## ABOUT THIS EXERCISE
Render the items below as a numbered list with one line per entry, omitting blank lines and leaving out the pictures.

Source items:
══════════════════════════════

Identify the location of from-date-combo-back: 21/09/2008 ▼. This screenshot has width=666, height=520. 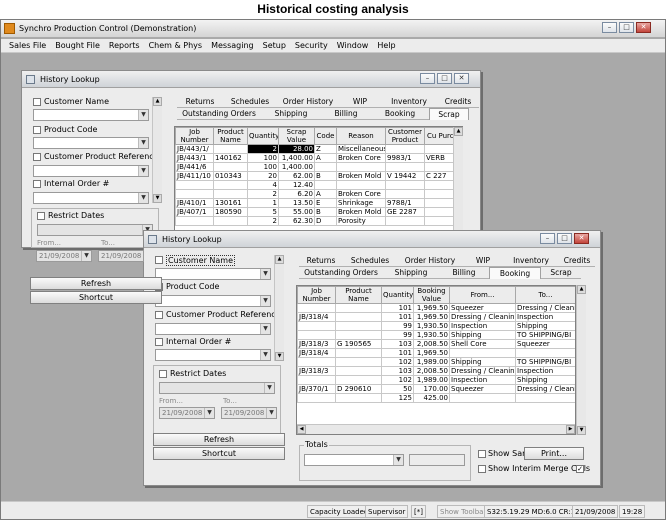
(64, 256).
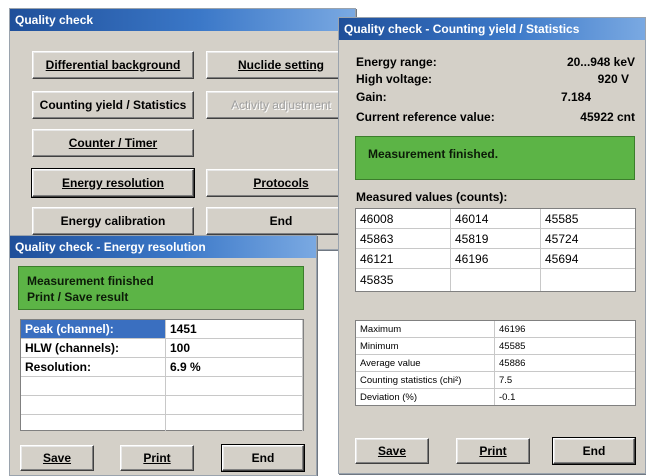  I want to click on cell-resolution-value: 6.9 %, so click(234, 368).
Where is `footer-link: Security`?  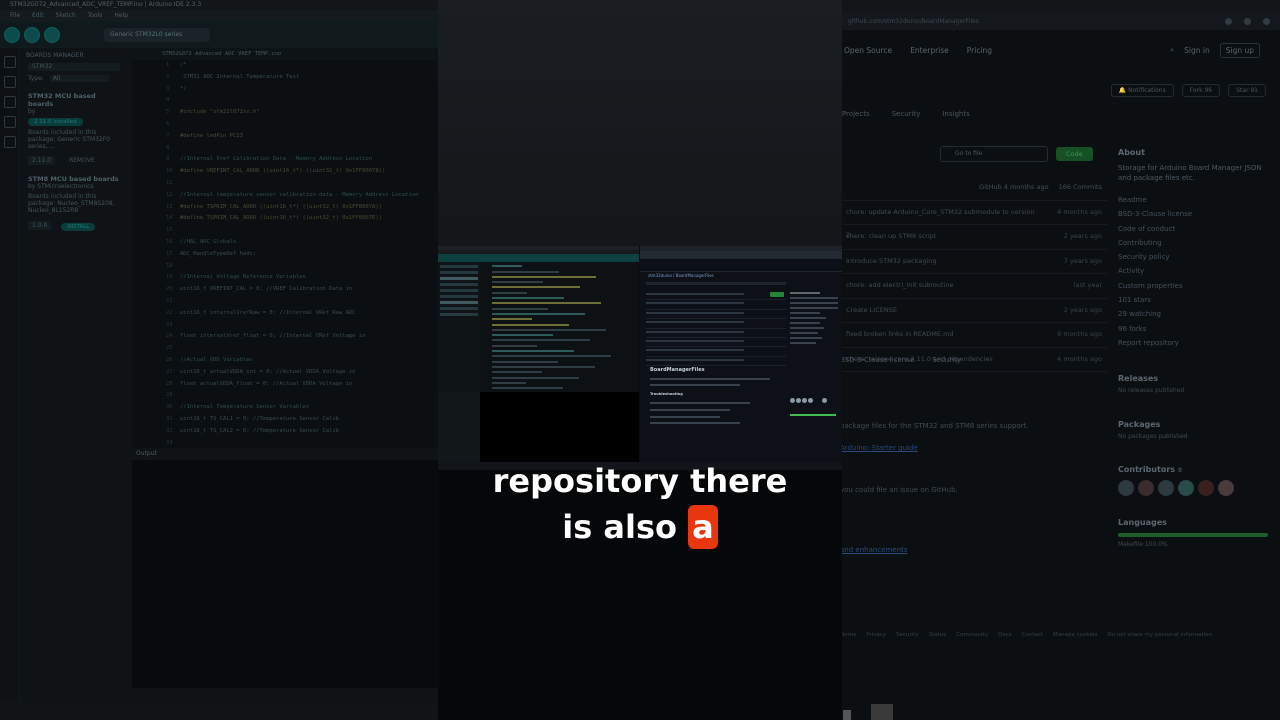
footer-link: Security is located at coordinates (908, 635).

══════════════════════════════

## ANSWER SECTION
1. Identify the location of from-date-combo-back: 21/09/2008 ▼. This screenshot has width=666, height=520. 
2. (64, 256).
3.   I want to click on cell-resolution-value: 6.9 %, so click(234, 368).
4. Where is `footer-link: Security`?  
5. footer-link: Security is located at coordinates (908, 635).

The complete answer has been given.